*** WORKING DATA Section Begins ***
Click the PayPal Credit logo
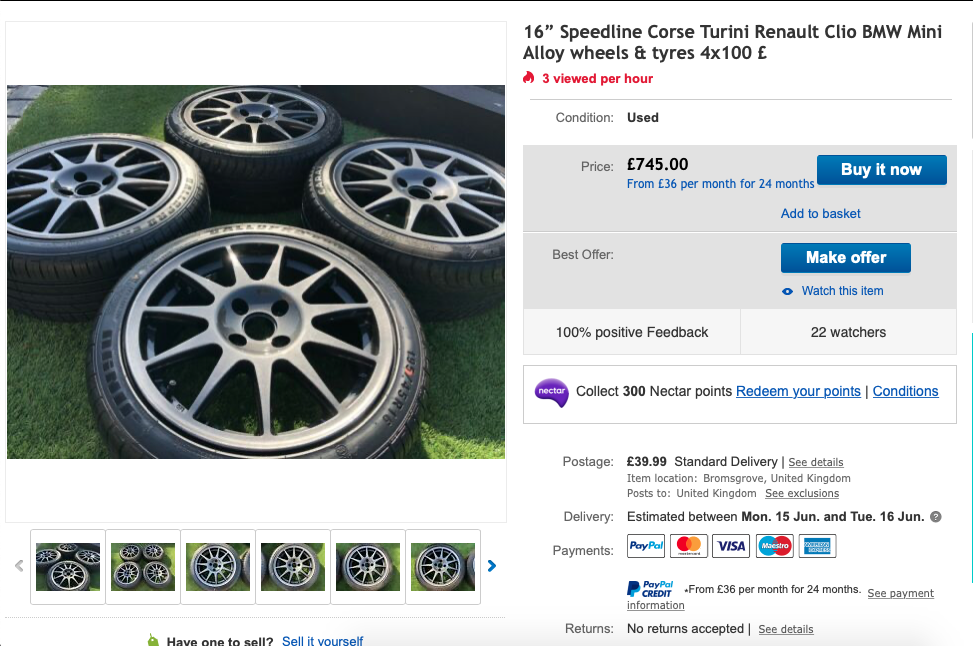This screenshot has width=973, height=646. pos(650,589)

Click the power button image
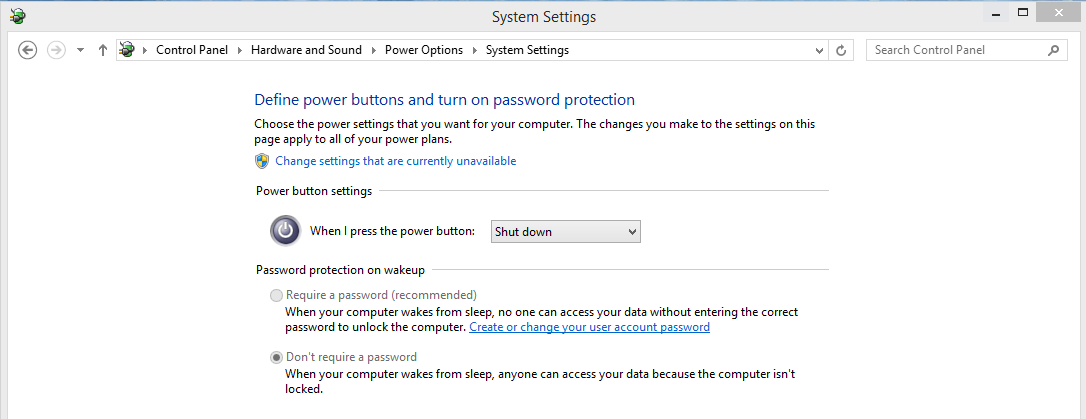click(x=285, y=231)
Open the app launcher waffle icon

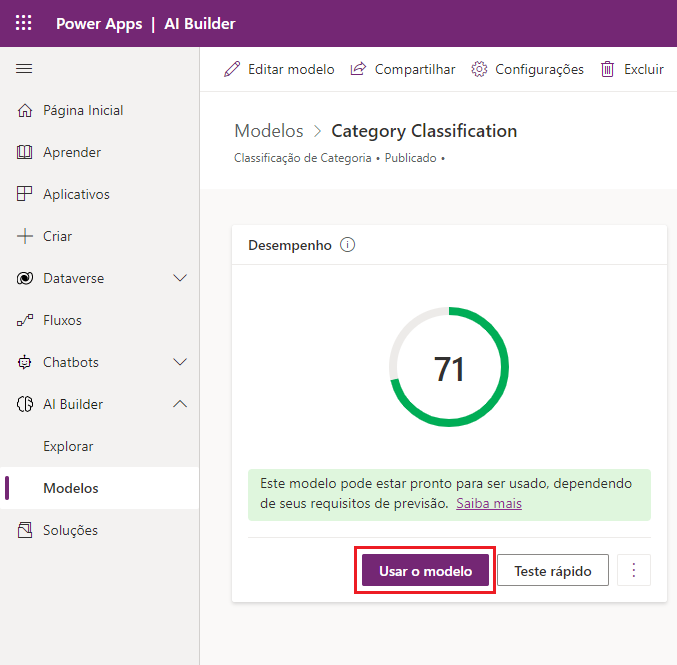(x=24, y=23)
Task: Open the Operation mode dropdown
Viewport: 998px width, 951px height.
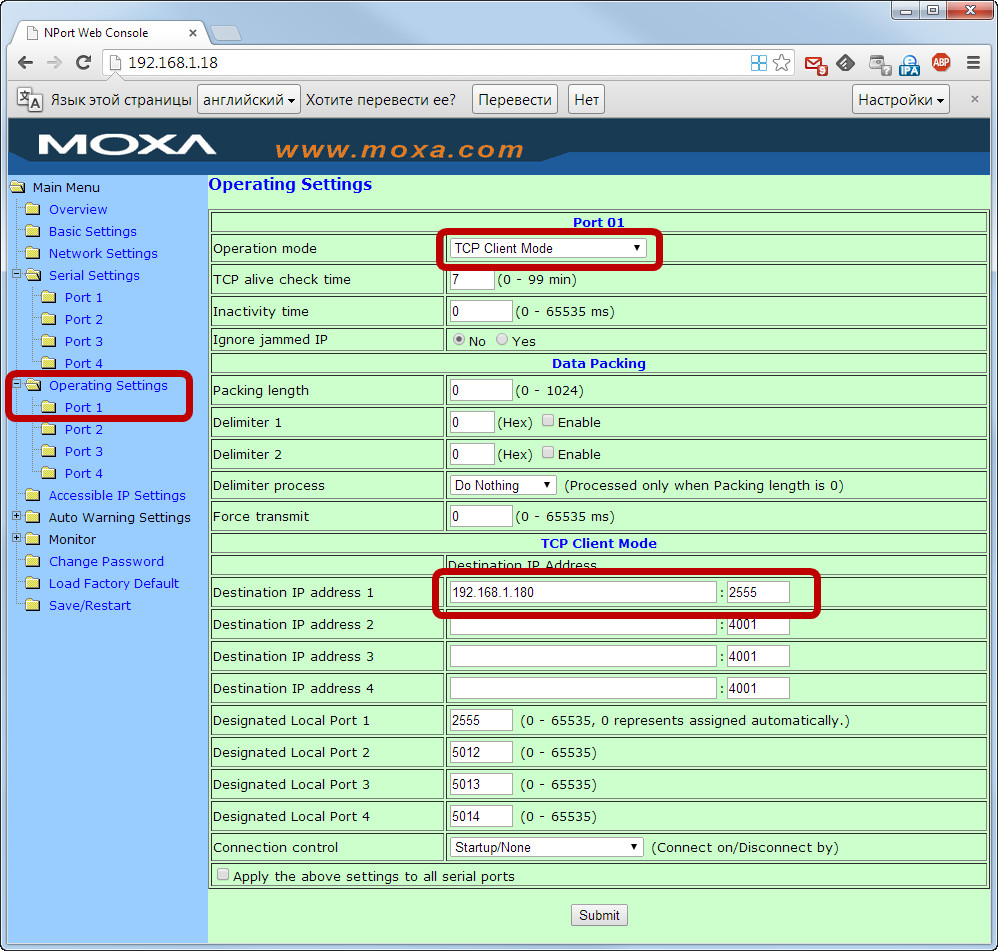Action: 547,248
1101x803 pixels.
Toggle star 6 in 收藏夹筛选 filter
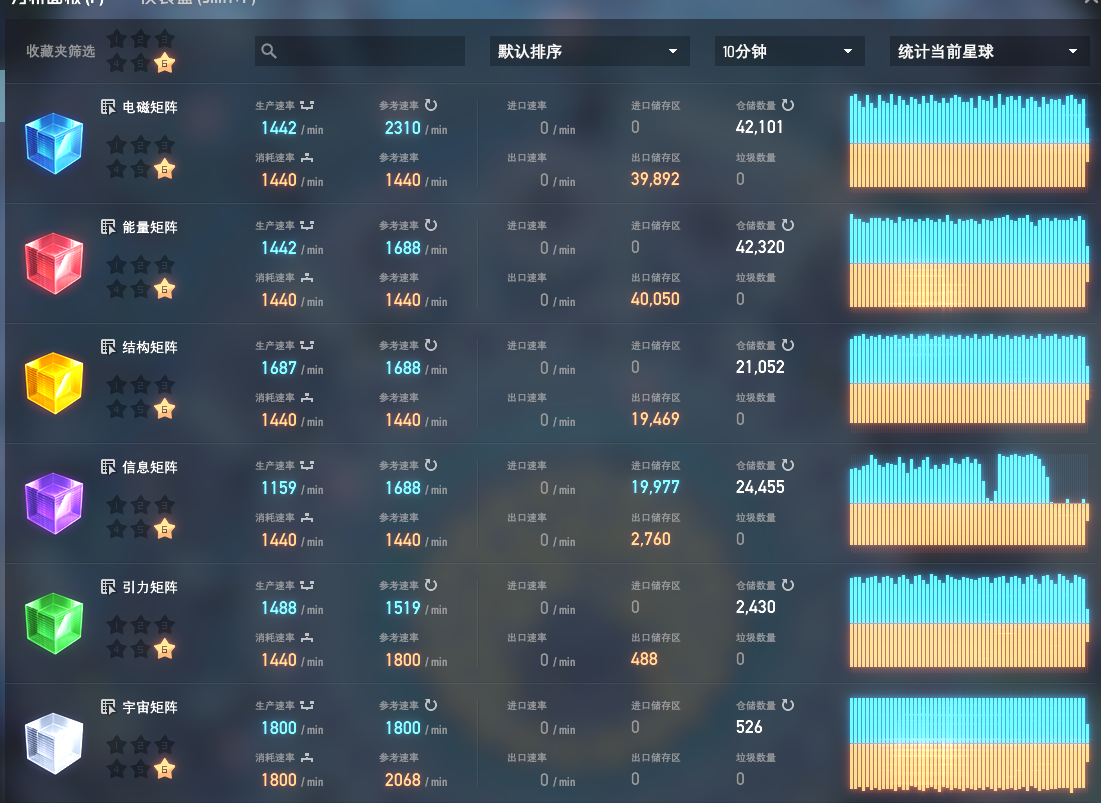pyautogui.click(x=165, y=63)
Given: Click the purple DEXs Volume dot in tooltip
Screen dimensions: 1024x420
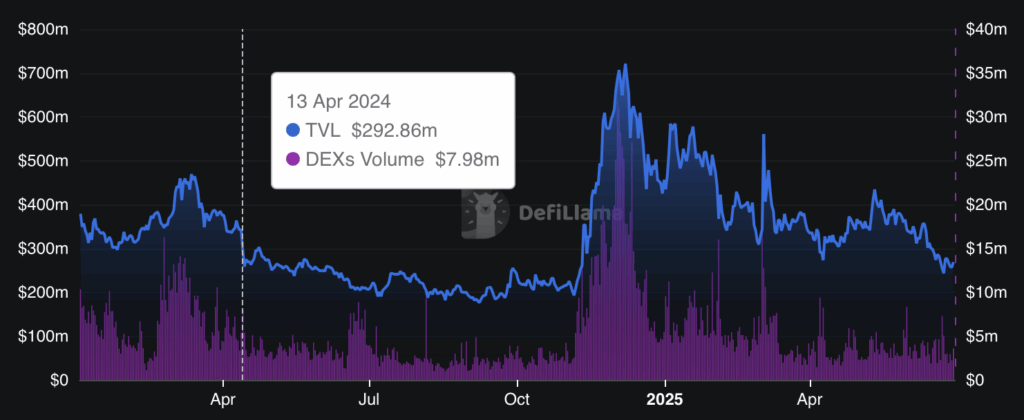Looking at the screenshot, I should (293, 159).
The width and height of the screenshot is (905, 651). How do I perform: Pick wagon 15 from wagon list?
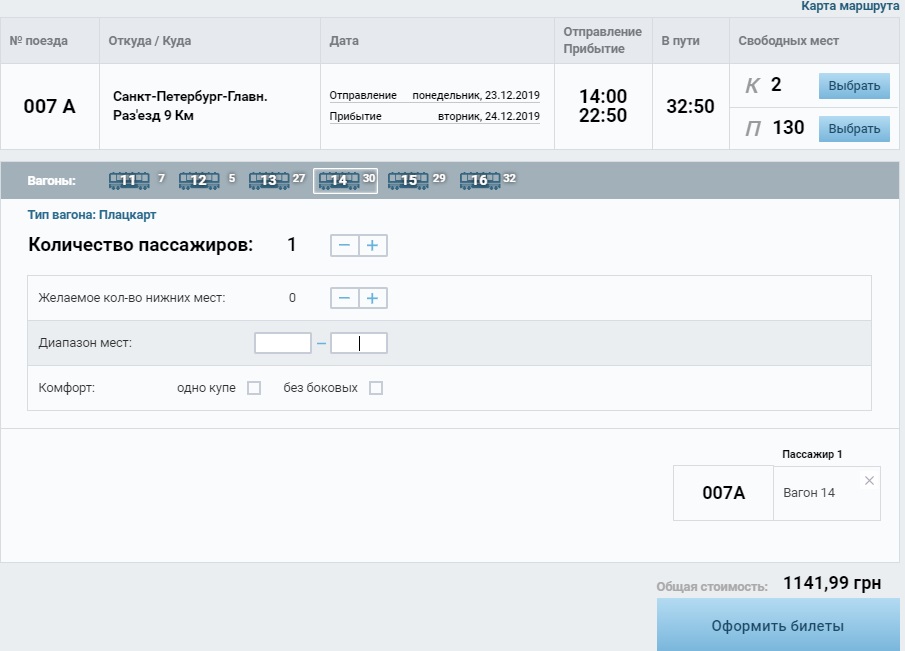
*** WORKING DATA Section Ends ***
If an entry contains a picture, skip the picture and reproduce everything else exactly.

- REPLY:
Click the PayPal Credit logo
This screenshot has width=973, height=646. pos(650,589)

Click the power button image
click(x=285, y=231)
Open the app launcher waffle icon

(x=24, y=23)
Task: Open the Operation mode dropdown
Viewport: 998px width, 951px height.
Action: 547,248
1101x803 pixels.
Toggle star 6 in 收藏夹筛选 filter
pyautogui.click(x=165, y=63)
Given: Click the purple DEXs Volume dot in tooltip
Screen dimensions: 1024x420
Looking at the screenshot, I should (293, 159).
The width and height of the screenshot is (905, 651). How do I perform: Pick wagon 15 from wagon list?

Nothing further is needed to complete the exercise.